Case Watch: A Window on the Inter-American Court of Human Rights

In our “Case Watch” blog series, lawyers at the Open Society Justice Initiative provide quick-hit analysis of  notable court decisions and cases that relate to their work to advance human rights law around the world.

The Inter-American Court of Human Rights has recently published its annual report [pdf] for 2010. An annual report might not sound like exciting reading, but this one is an important resource for all those who are interested in human rights. It gives an excellent overview of the main activities of the court in the past year:  in particular, providing a summary of the provisional measures, decisions and judgments that it has delivered. Its 10-page summary of the developments in its jurisprudence in 2010 – broken down into issues such as “amnesty laws,” “rights of immigrants,” and “exclusion of evidence obtained through coercion” – would be valuable in any system, where it can be difficult to stay up to date on all the latest developments in the growing body of human rights law. But it is of particular value in the Inter-American system, where recent decisions are often initially published only in Spanish.

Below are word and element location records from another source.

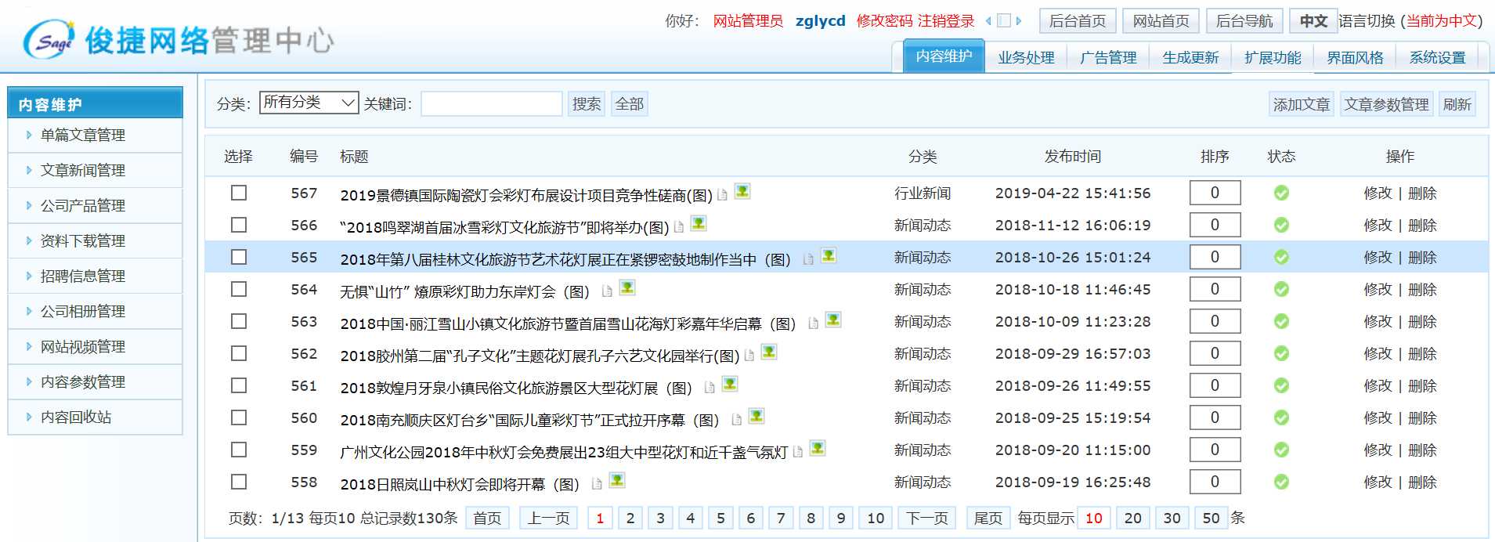The width and height of the screenshot is (1495, 542).
Task: Click the image icon beside article 561
Action: (730, 384)
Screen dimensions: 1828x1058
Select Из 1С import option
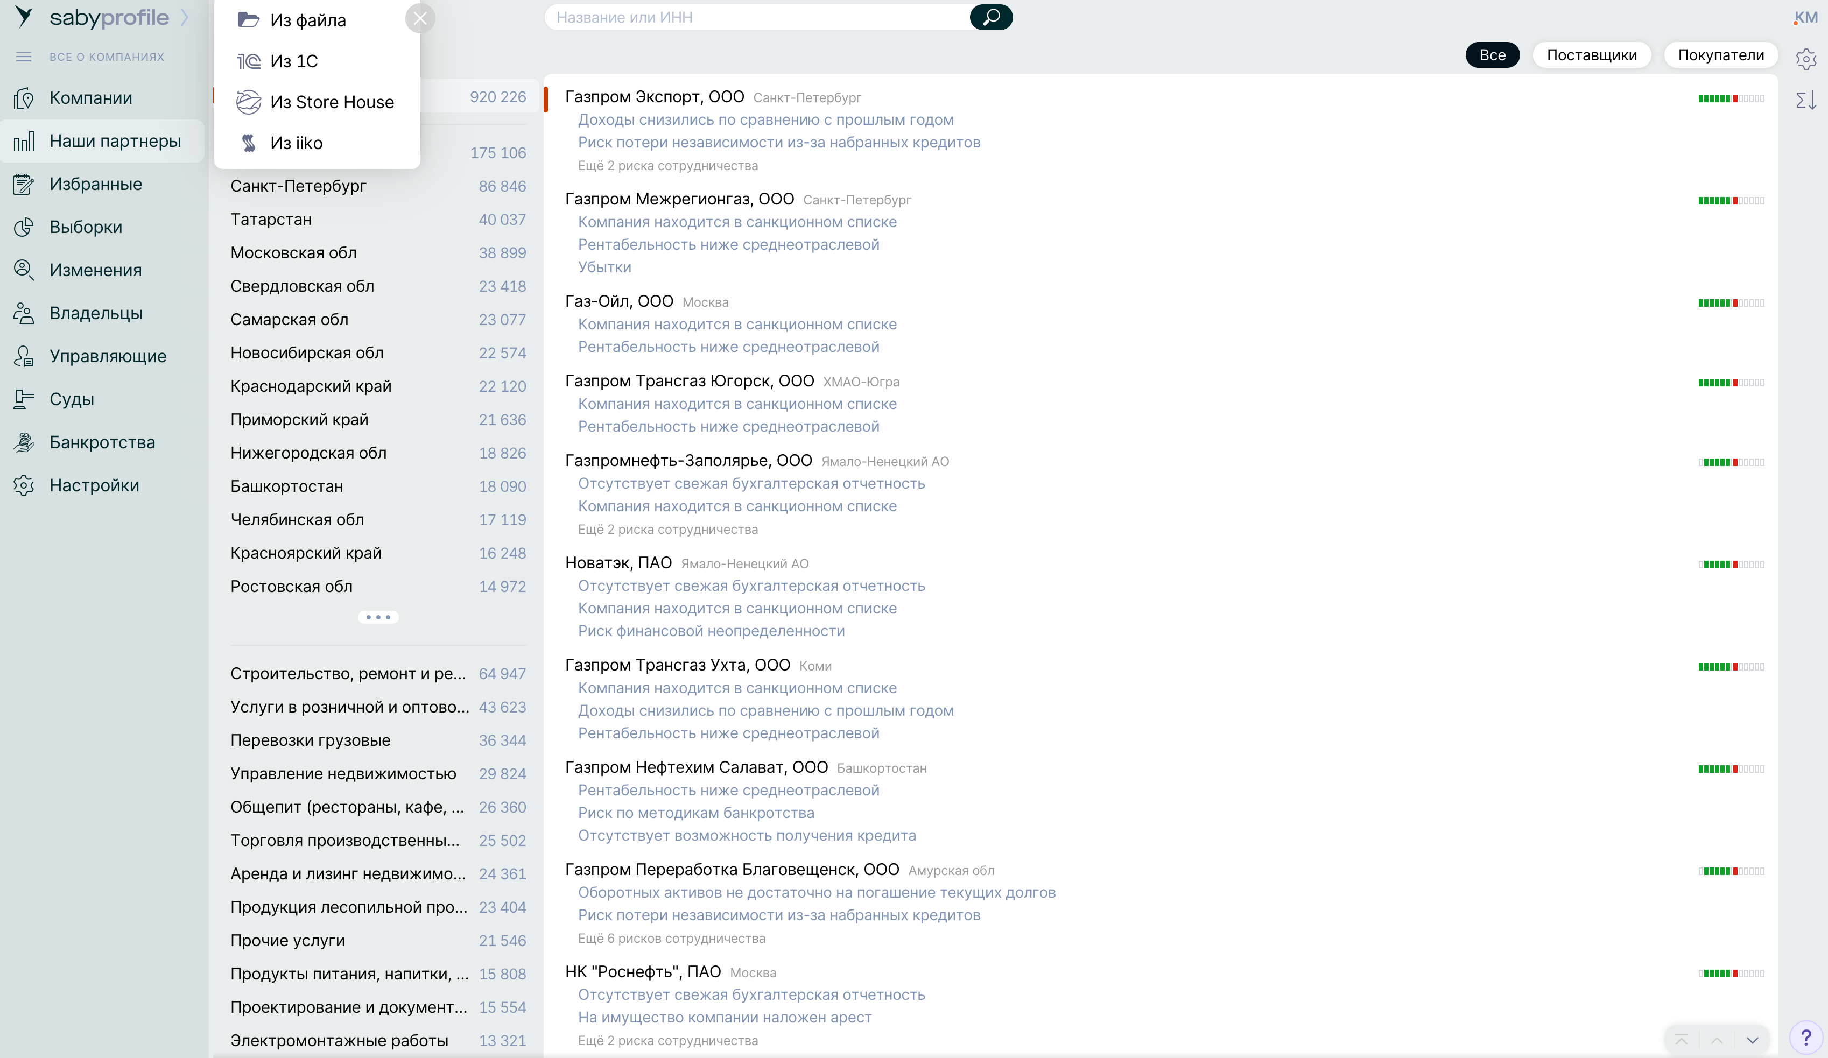(x=294, y=61)
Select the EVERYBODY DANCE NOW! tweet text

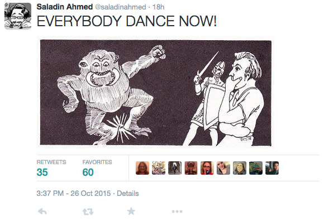pyautogui.click(x=127, y=21)
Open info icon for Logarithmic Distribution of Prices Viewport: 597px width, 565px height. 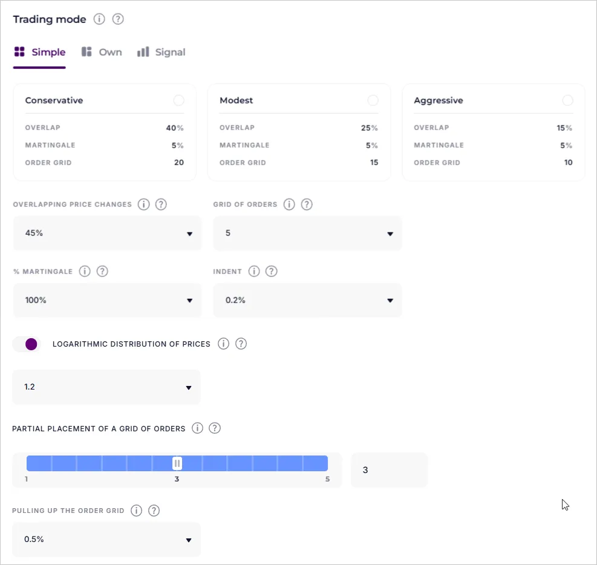click(223, 344)
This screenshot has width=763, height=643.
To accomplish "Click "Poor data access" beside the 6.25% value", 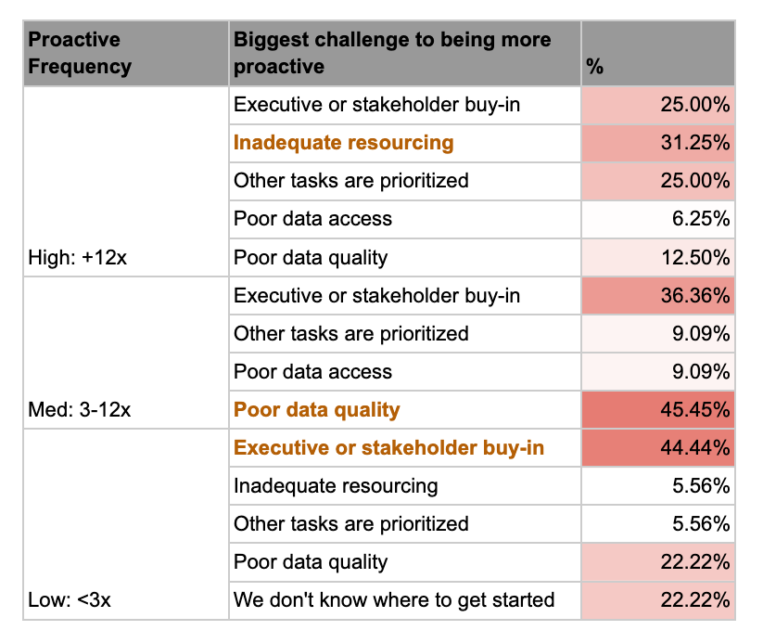I will [x=313, y=219].
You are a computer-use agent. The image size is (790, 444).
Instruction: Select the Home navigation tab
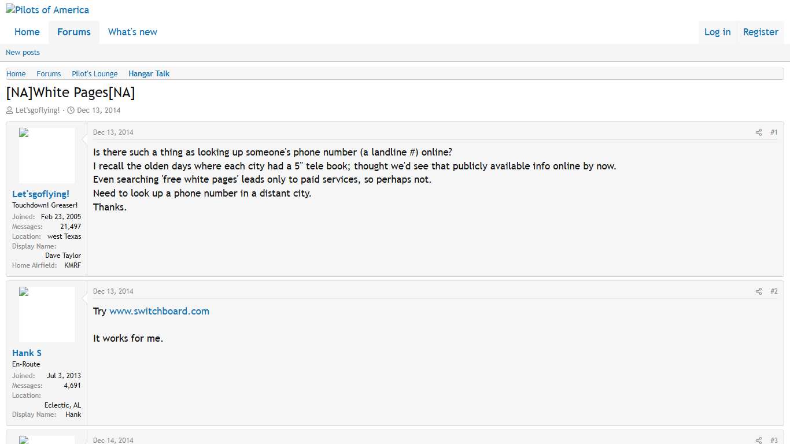click(x=27, y=32)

The report is not just about reviewing the past, however. It also helps to map out the coming year for the court, and beyond. It contains a useful table of the status of all the cases before it: those with provisional measures; those awaiting judgment; and those where a judgment is being implemented. And it also gives details of all of the new cases which have been communicated to the court after already being considered by the Inter-American Commission:  a total of 16 in 2010. Out of these, three cases are particularly interesting for the work of the Open Society Justice Initiative, dealing with issues of discrimination, freedom of expression, and accountability for international crimes:

Karen Atala and Daughters v. Chile [pdf] will allow the court for the first time to pronounce on the issue of discrimination based on sexual orientation under the American Convention. In this case the Chilean Supreme Court withdrew custody from a mother of three little girls and granted it to her ex-husband, who is also father to the children. The Chilean court reasoned that the mother had put her own interests before those of the girls by choosing to live with a same-sex partner, and added that there is a danger that the girls get confused regarding their sexual roles.

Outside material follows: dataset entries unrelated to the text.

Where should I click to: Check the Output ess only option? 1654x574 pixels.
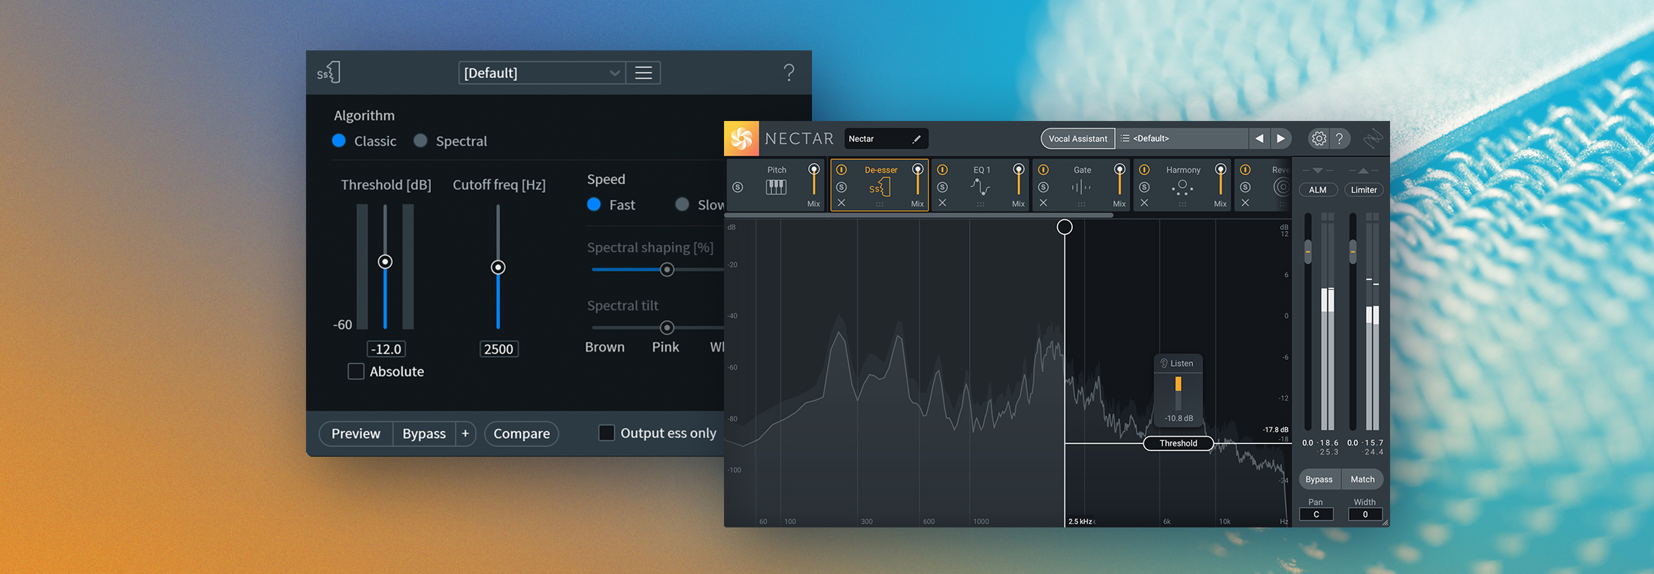606,433
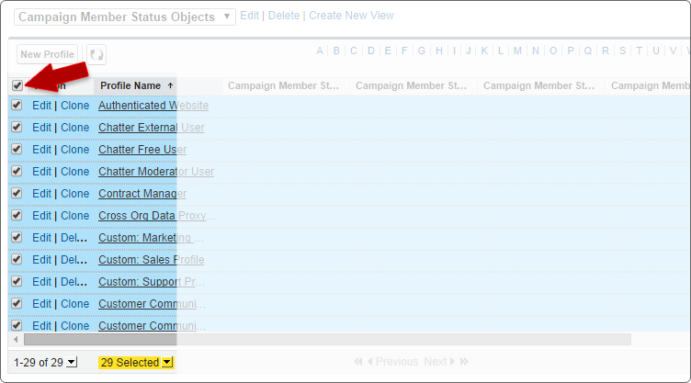Toggle the select-all header checkbox
The height and width of the screenshot is (383, 691).
click(x=17, y=85)
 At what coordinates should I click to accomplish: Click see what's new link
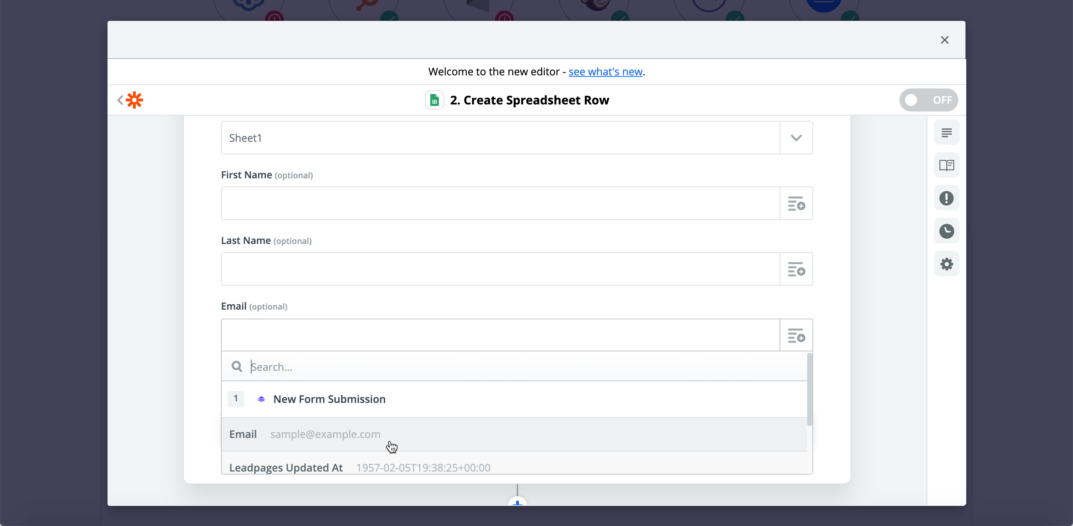tap(604, 71)
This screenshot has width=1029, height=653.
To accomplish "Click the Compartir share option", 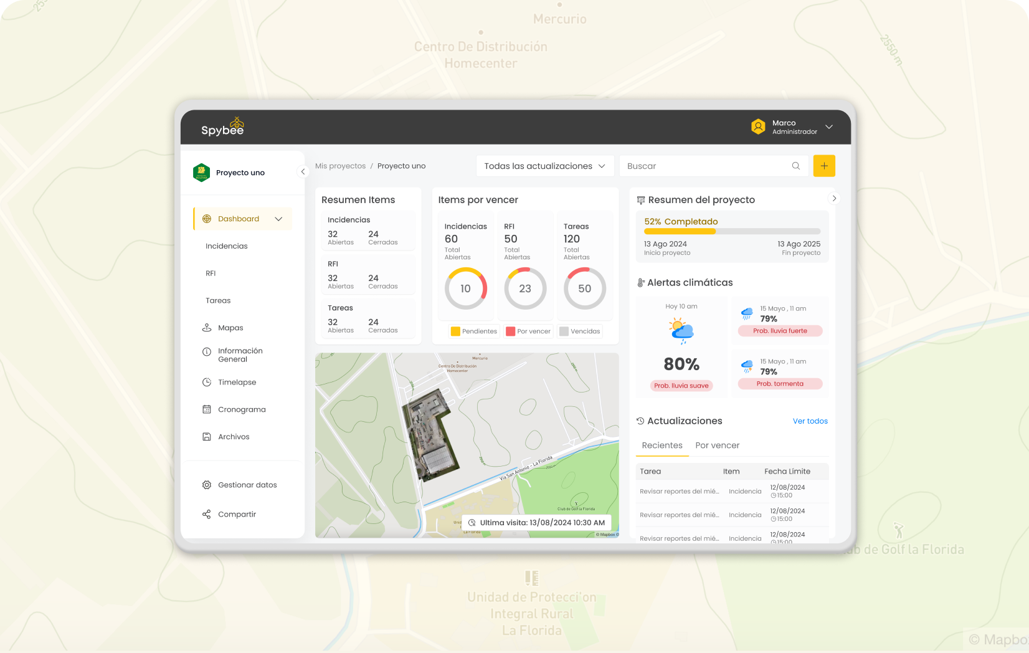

Fontevecchia and D’Amico v. Argentina [pdf] raises issues of the relationship between the freedom of expression and the right to privacy. The facts of the case go back to 1995 when the applicants were director and editor of a magazine. That magazine published two articles about the existence of an unacknowledged son of the, then president of Argentina.  The Supreme Court of Argentina found that the president’s right to privacy has been violated and convicted the applicants, under civil law.

Rio Negro Massacre v Guatemala [pdf] concerns massacres against the Río Negro community. This community was one of the Mayan communities targeted in the massacres committed in Guatemala, between 1962 to 1996, in the context of an armed conflict that raged in the country. Mayans were targeted by state agents because the government belived that they were or could be the basis of support for the guerrilla movement. Guatemala is being accused of genocide, of not carrying out an effective investigation into these massacres and also of not adopting measures of reparation.

Over the coming year, each of these cases is likely to contribute significantly to the evolving jurisprudence of the court.